[Stored items]
=== Section Start ===

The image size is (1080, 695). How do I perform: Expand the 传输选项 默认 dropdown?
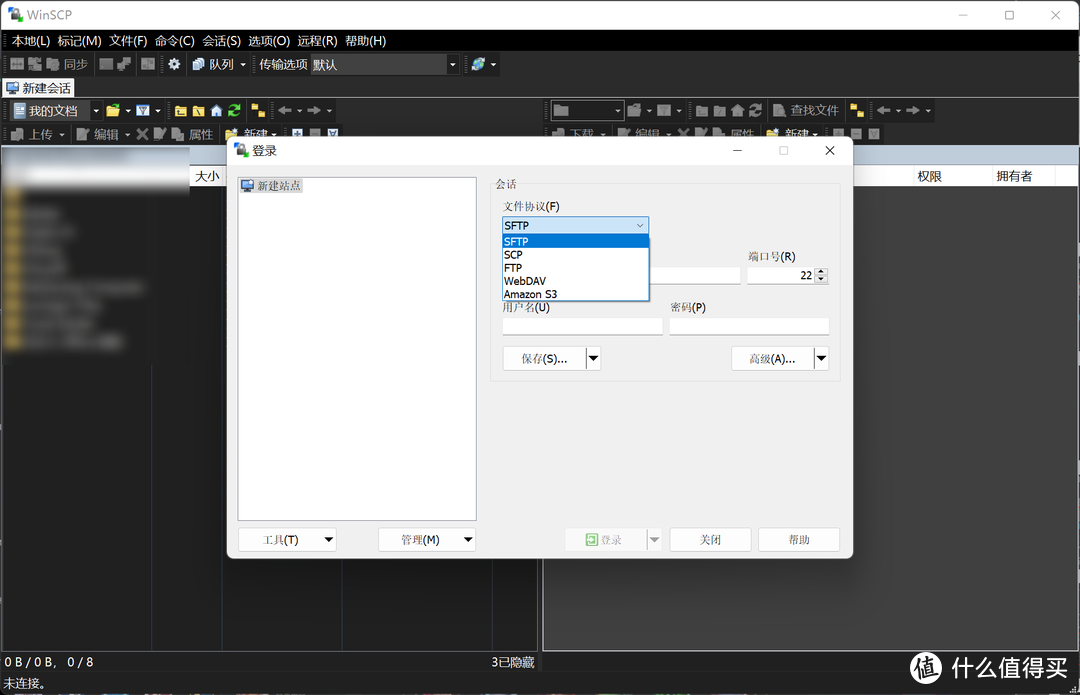(x=452, y=64)
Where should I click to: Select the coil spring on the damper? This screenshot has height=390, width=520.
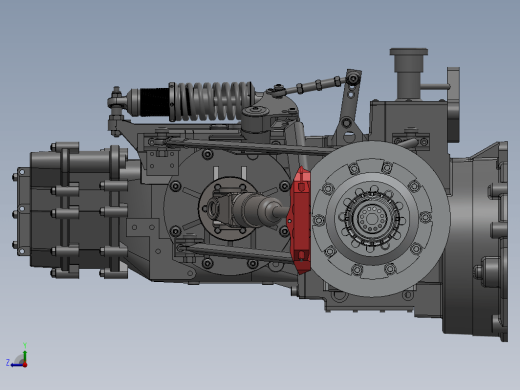211,101
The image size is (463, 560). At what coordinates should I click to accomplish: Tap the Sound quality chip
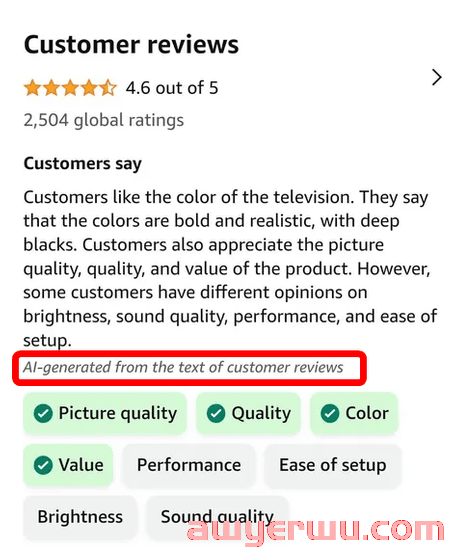(x=217, y=517)
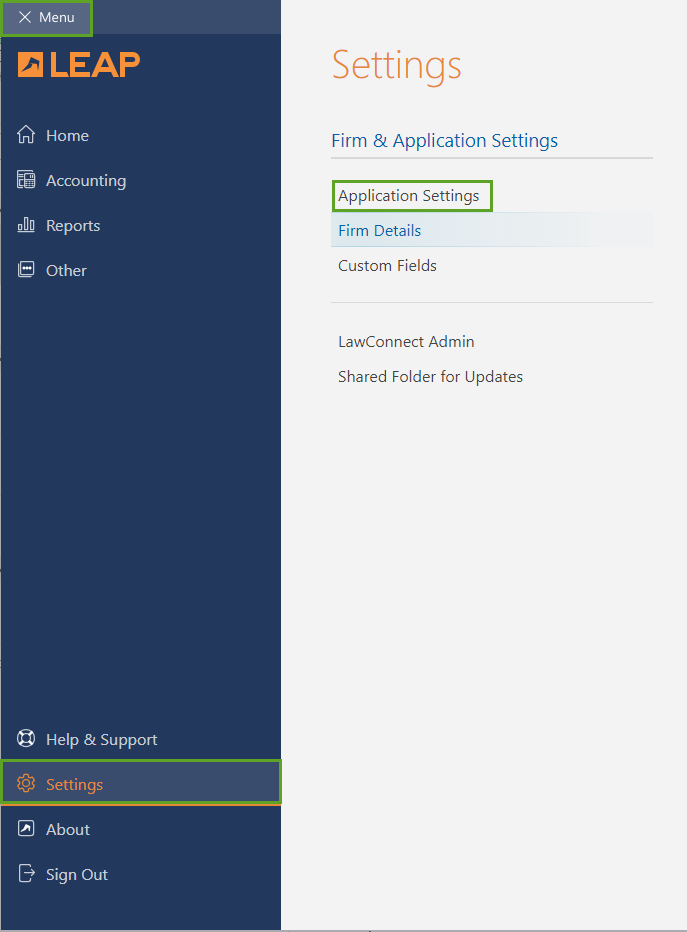Click the Help & Support lifebuoy icon

[x=26, y=739]
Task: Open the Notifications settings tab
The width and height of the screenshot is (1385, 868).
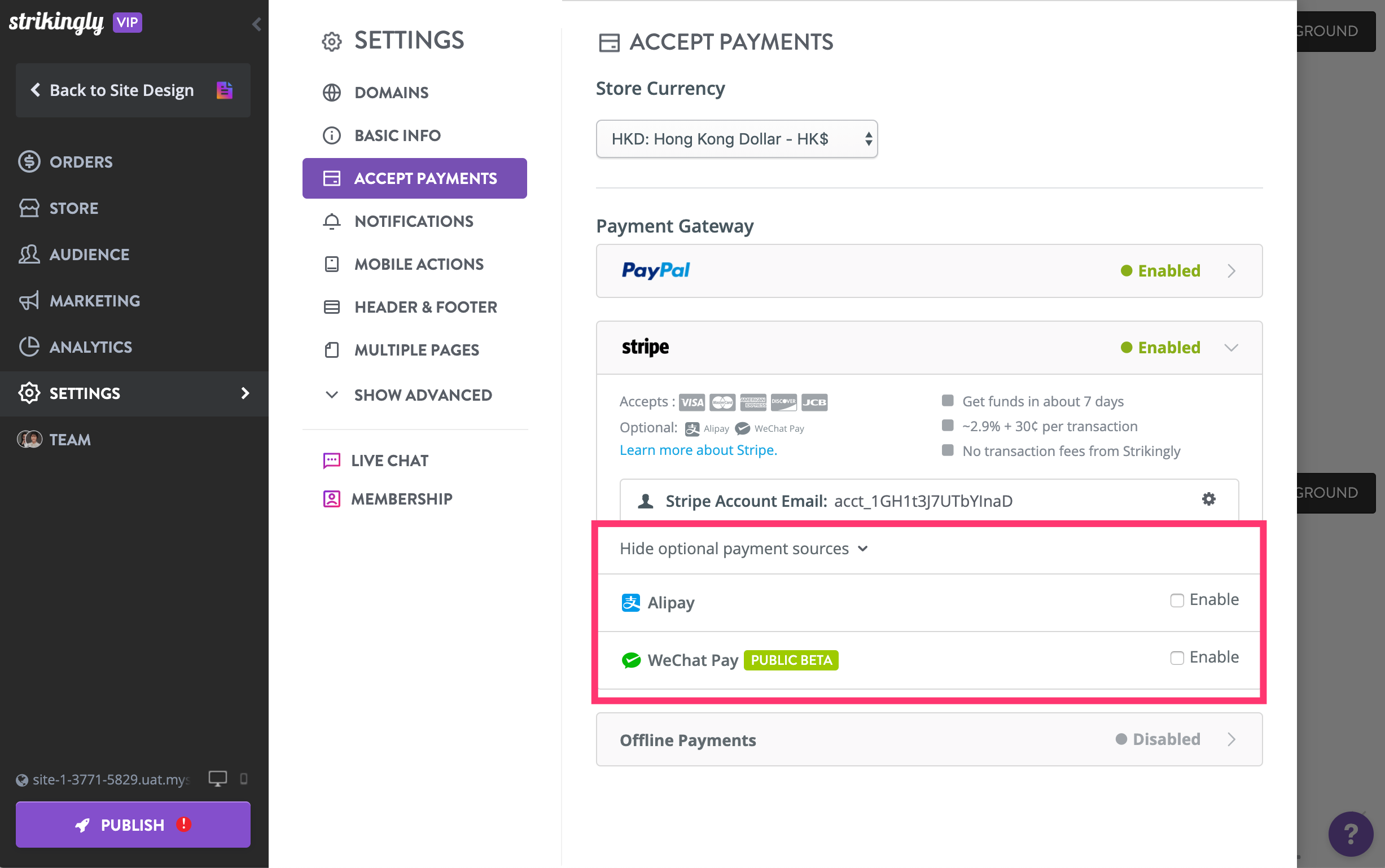Action: (x=414, y=221)
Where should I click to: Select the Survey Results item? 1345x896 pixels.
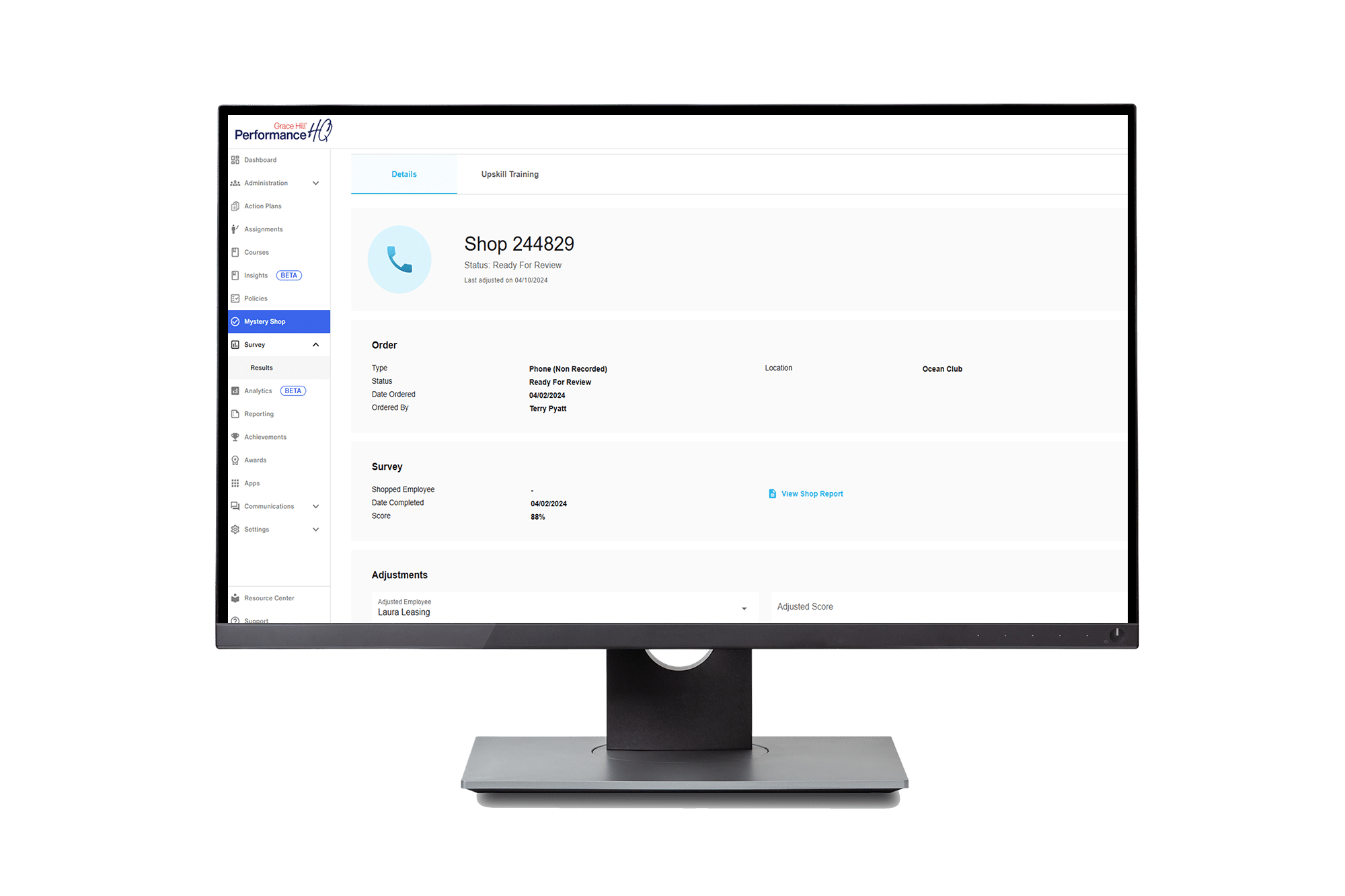[x=263, y=367]
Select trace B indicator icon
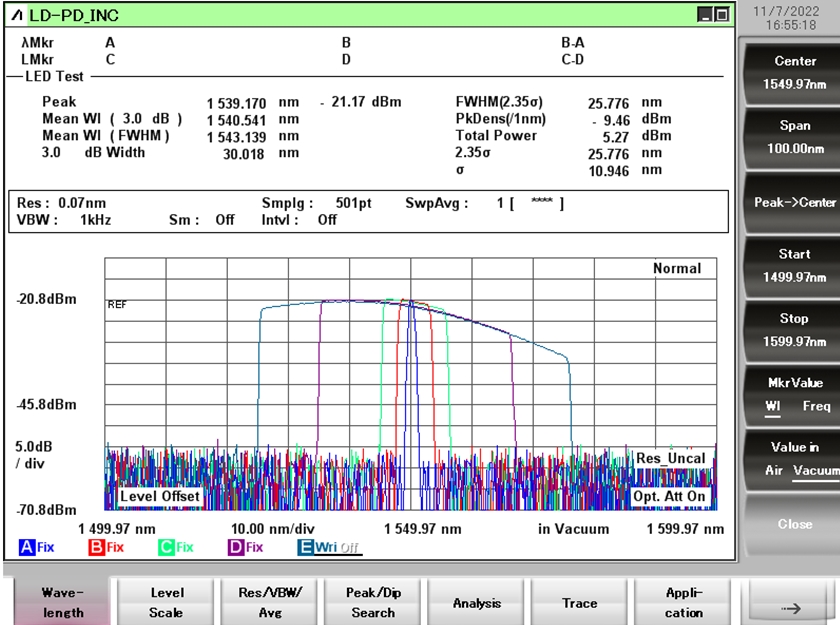This screenshot has height=625, width=840. click(x=97, y=547)
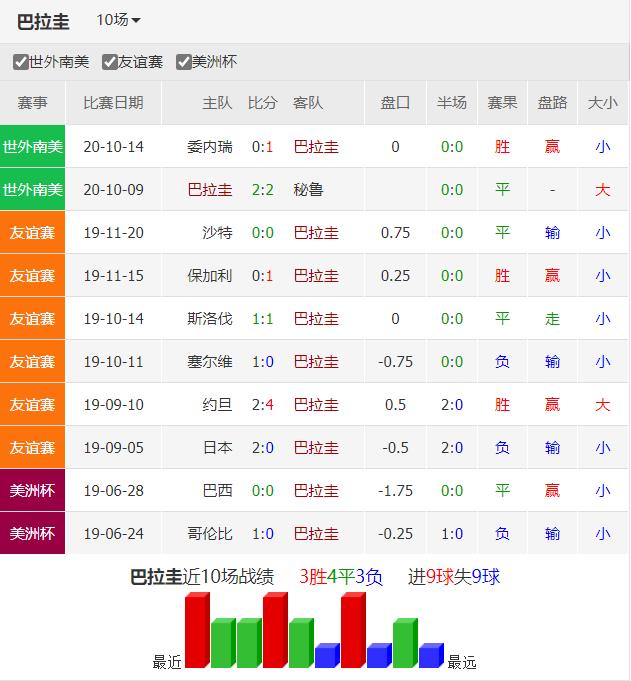Screen dimensions: 631x681
Task: Uncheck the 友谊赛 filter checkbox
Action: [110, 62]
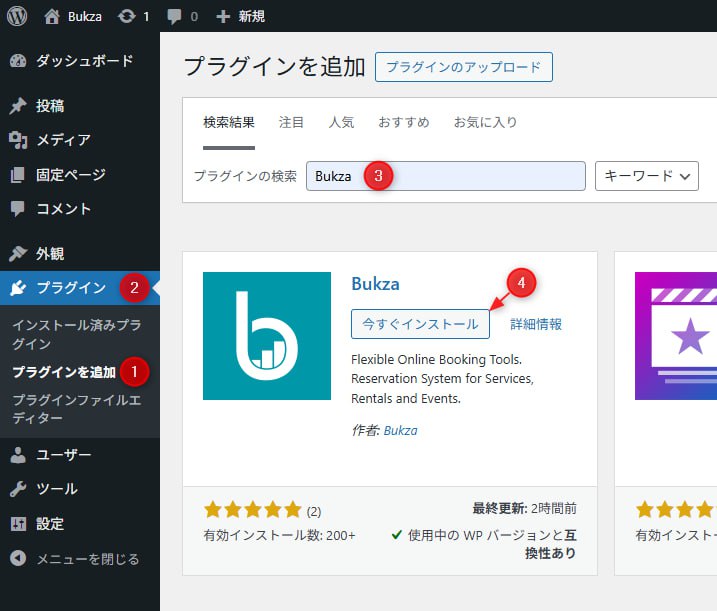Screen dimensions: 717x611
Task: Open メディア library in the sidebar
Action: tap(63, 140)
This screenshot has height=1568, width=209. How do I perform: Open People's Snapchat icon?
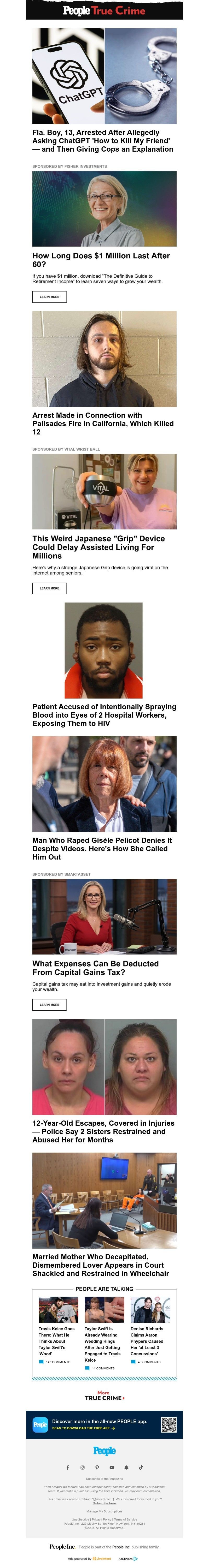pos(126,1467)
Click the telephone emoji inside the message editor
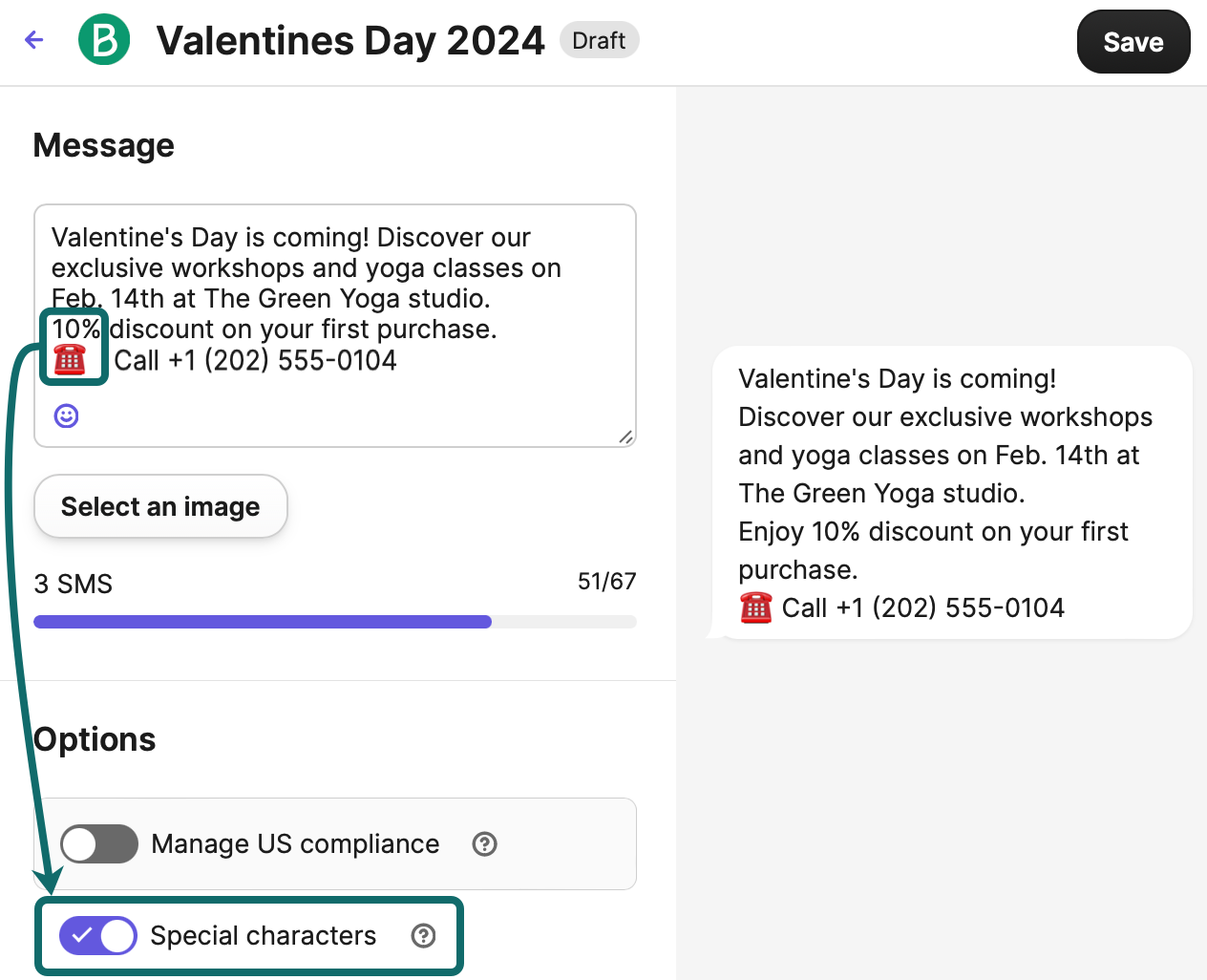This screenshot has width=1207, height=980. [x=72, y=360]
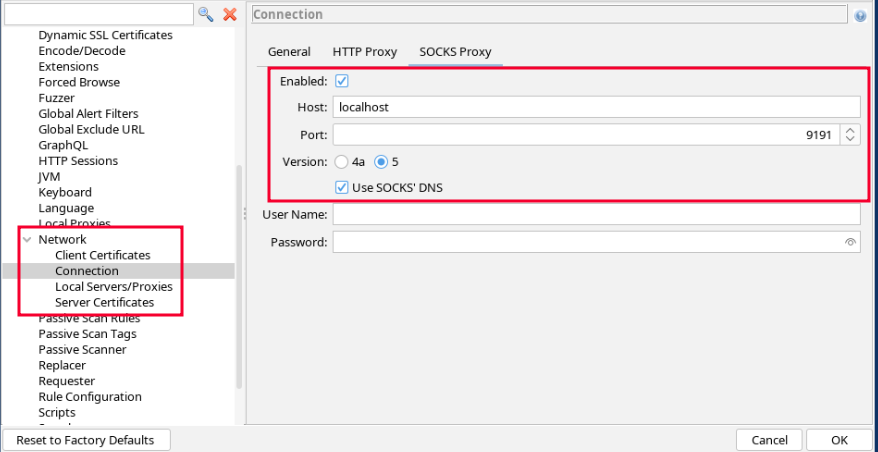Uncheck the SOCKS proxy Enabled checkbox
Viewport: 878px width, 452px height.
[341, 81]
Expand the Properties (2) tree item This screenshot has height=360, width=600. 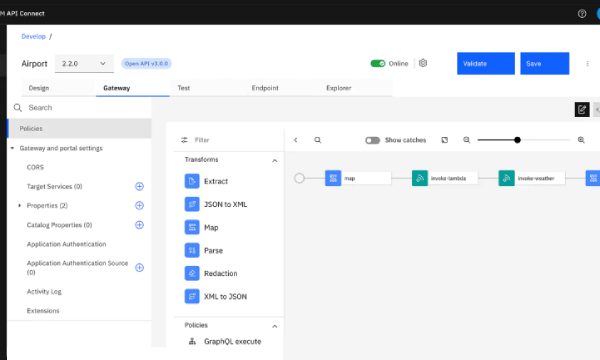(x=20, y=205)
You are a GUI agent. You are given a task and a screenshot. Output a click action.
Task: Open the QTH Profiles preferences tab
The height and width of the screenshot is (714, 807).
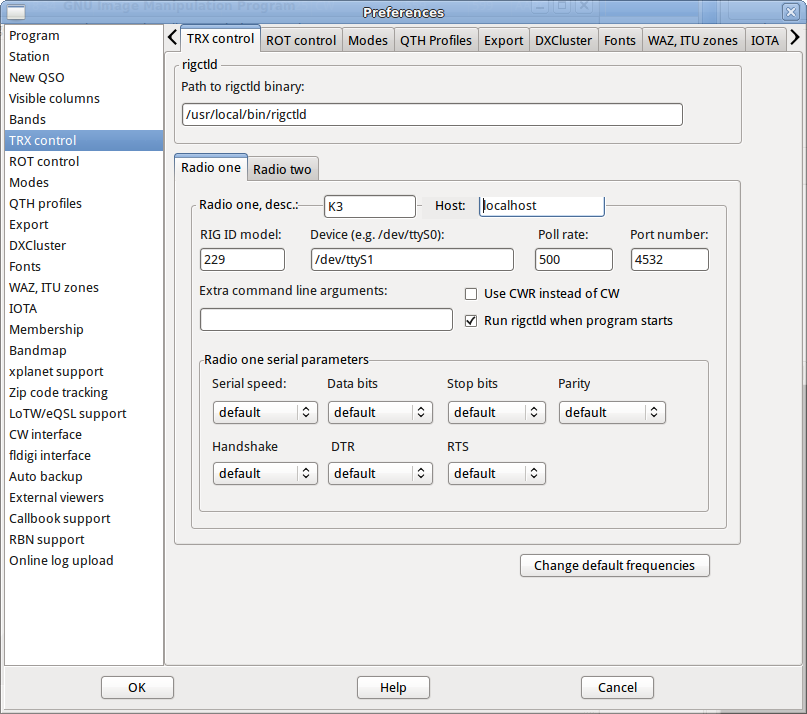(x=437, y=40)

=== Section End ===

* **Work item**
Please repeat, exactly as written, only the lines from the line with "The height and" to the end of the data, leaving out every picture.

* **Response to this exercise**
The height and width of the screenshot is (714, 807).
(x=437, y=40)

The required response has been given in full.